AP NEWS

As election continues, a financial storm looms over the city

May 9, 2019

As the mayor’s race heads into a runoff, voters should notice the financial clouds looming over the city of San Antonio this election.

That storm is coming regardless of the outcome between Mayor Ron Nirenberg and District 6 City Councilman Greg Brockhouse, who has yet to adequately answer questions about two alleged incidents of domestic violence and the unexplained disappearance of a 2009 police report.

But the outcome of this race could have tremendous financial repercussions for the city given Brockhouse’s fervent support from the public safety unions, particularly the fire union, which has declared Brockhouse “our own guy” and is seeking a new contract.

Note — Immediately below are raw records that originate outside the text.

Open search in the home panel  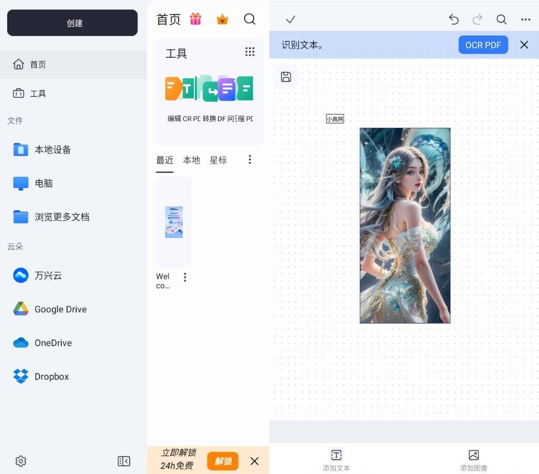250,19
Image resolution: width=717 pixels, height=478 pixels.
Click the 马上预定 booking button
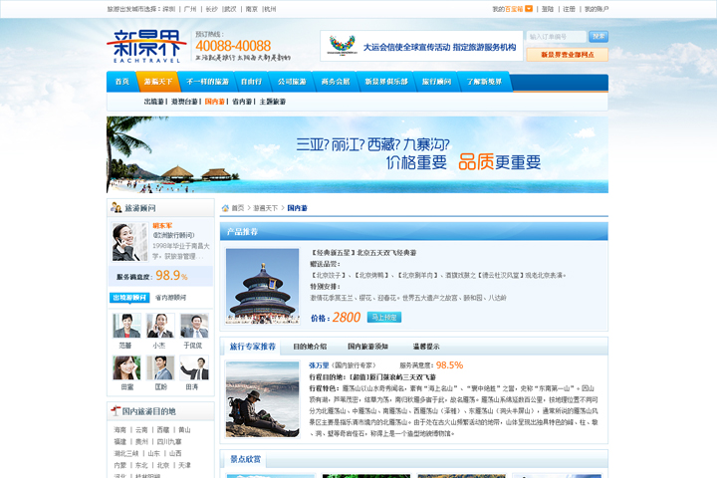pyautogui.click(x=384, y=317)
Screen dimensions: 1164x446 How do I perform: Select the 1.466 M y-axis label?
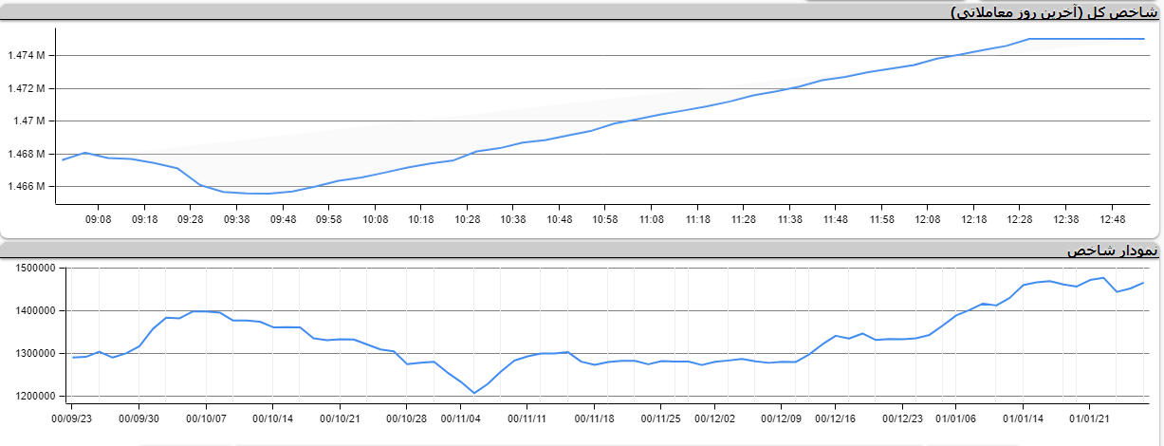pyautogui.click(x=27, y=187)
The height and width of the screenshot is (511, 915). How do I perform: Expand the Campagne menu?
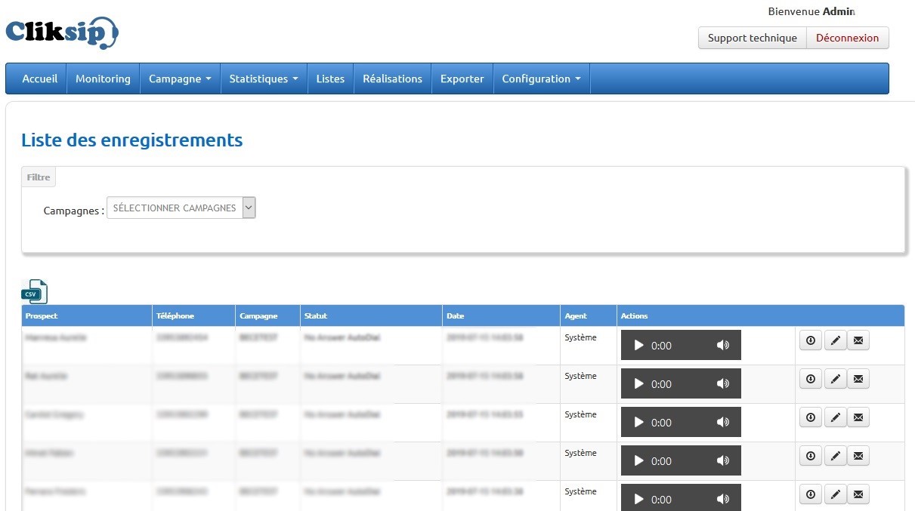pyautogui.click(x=180, y=78)
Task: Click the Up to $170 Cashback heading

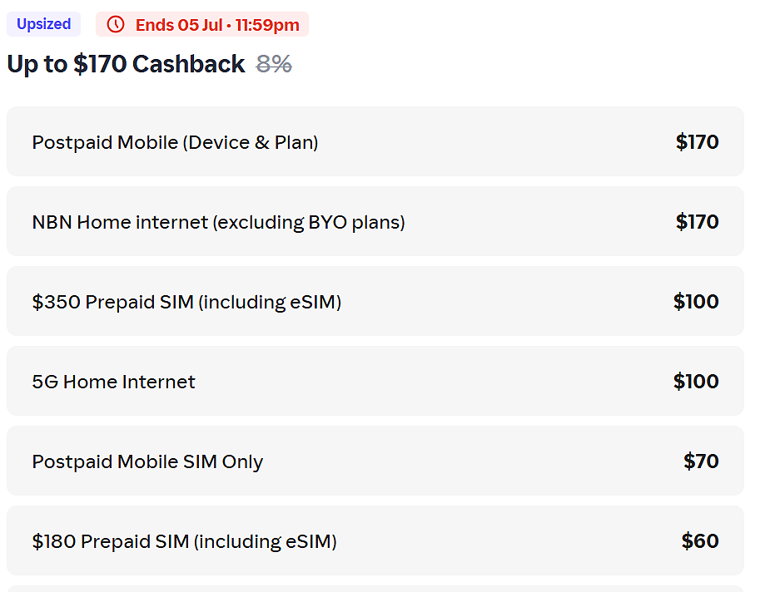Action: pos(126,64)

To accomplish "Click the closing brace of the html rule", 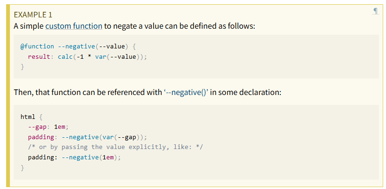I will pyautogui.click(x=22, y=167).
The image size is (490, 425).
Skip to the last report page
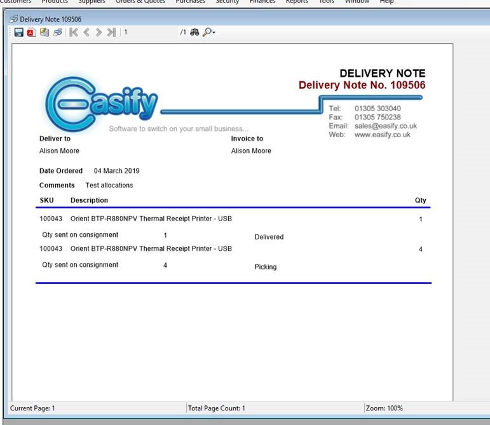coord(111,32)
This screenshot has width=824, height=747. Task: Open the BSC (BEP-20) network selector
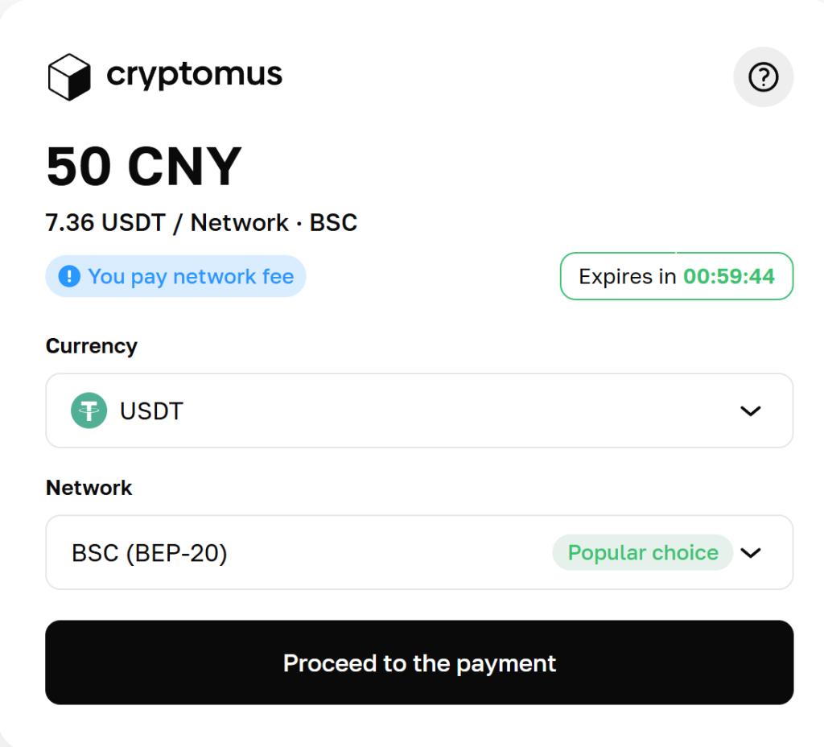click(x=419, y=552)
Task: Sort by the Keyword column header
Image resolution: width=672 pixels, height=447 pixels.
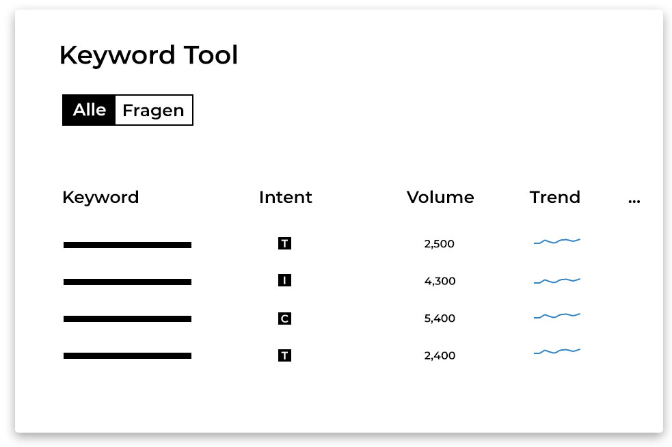Action: [100, 198]
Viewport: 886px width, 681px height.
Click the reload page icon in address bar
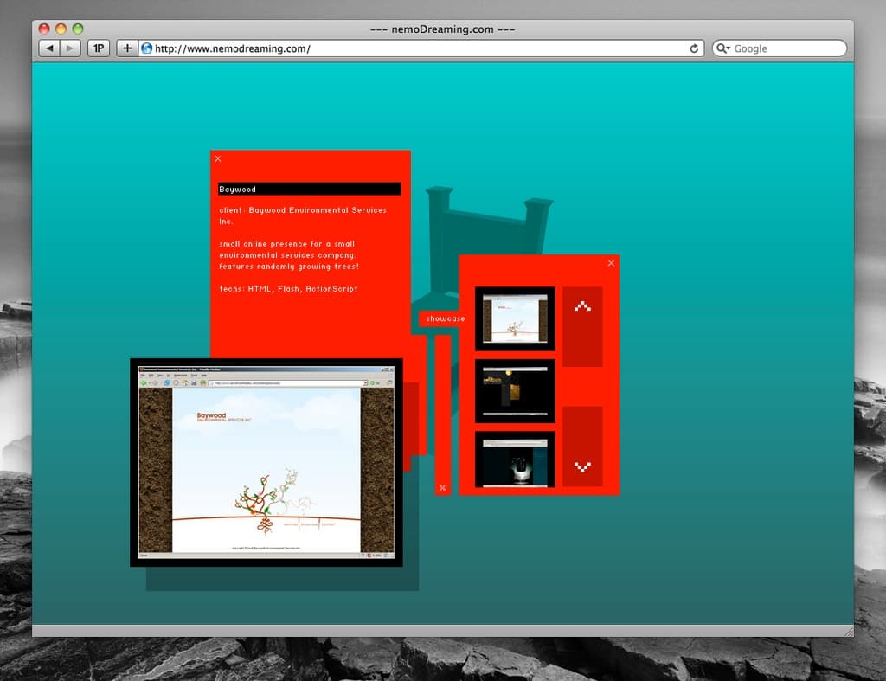tap(694, 48)
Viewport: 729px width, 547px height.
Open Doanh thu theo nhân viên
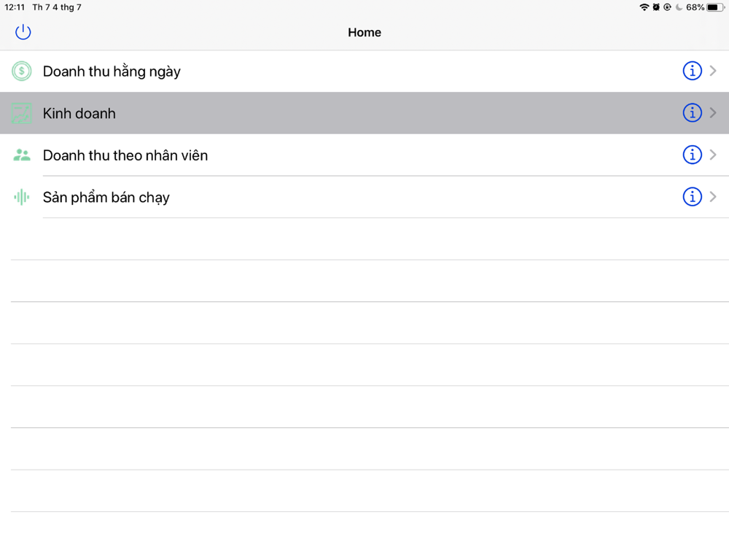click(x=125, y=155)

The biggest financial cloud on the horizon is a significant drop in property tax revenue for the city. State lawmakers are almost certain to cap annual property tax growth for cities and urban counties at 3.5 percent. The present cap is 8 percent. This change will provide some modest relief for homeowners, maybe a few dollars a month, but for the city, it will mean millions less for police, fire, parks and streets. For example, a 3.5 percent cap would have meant about $51 million less in revenue in 2019, according to city projections.

The next cloud can be seen in legislation that would remove utility fees when telecommunications companies open up city streets. The city of San Antonio has estimated a loss of about $8 million in revenue from this legislation — and there is no evidence these savings will be passed on to consumers.

Together, these dynamics would put tremendous downward pressure on City Hall, and that’s where the mayor’s race really matters. At a time when city revenues will almost certainly be tightening — property tax caps are happening — Nirenberg has pledged to contain public safety expenses.

But Brockhouse is the candidate of choice for the public safety unions, and the lack of a fire contract is another cloud on the horizon.

Prior to his election to City Council two years ago, Brockhouse did significant consulting work for the San Antonio Police Officers Association and San Antonio Professional Firefighters Association. And the unions have, in turn, gone to bat for Brockhouse in his bid for mayor. Off-duty firefighters worked polls during the general election, and the police union flooded voters’ mailboxes on behalf of Brockhouse.

In fire union President Chris Steele’s own words, the goal is to “set it up to where May of 2019, we can put our own guy in the mayor’s office, which would be Greg Brockhouse.”

The goal for the fire union has always been to land a lucrative new contract. That’s the play. Bear in mind, the police union already agreed to a lucrative contract in 2016. The deal included a 3 percent lump sum bonus, a wage increase of 14 percent over four years, a shift in the evergreen clause from 10 years to eight years, and some necessary cost shifts on health care that will save taxpayers an estimated $87.5 million over the span of the contract.

But Steele and company want something better. They want to manage their own health insurance at significant additional cost. And again, Brockhouse is their guy. A practical question, then, is how will Brockhouse deliver on a better contract for the fire union amid an obvious tightening of revenue? And what would that mean for the police contract?

Yet another practical question is just what would Brockhouse be willing to cut if that lucrative fire union contract happens? It’s not possible to take in less revenue, or even less-than expected revenue, but then spend more on public safety and also deliver more for neighborhoods. Something has to give, and not just the city’s bond rating. Yet Brockhouse has championed a city property tax cut.

It’s all magical thinking. But magic won’t make those storm clouds looming over the city disappear. If anything, it will make the wind and the rain stronger whenever it arrives.

There are many issues in this campaign — those police reports and what happened to remove one of them from public records, as well as that Chick-fil-A vote by council — but perhaps none is as important as a practical matter of city governance as public safety spending amid a tightening budget. Keep that in mind in the runoff election.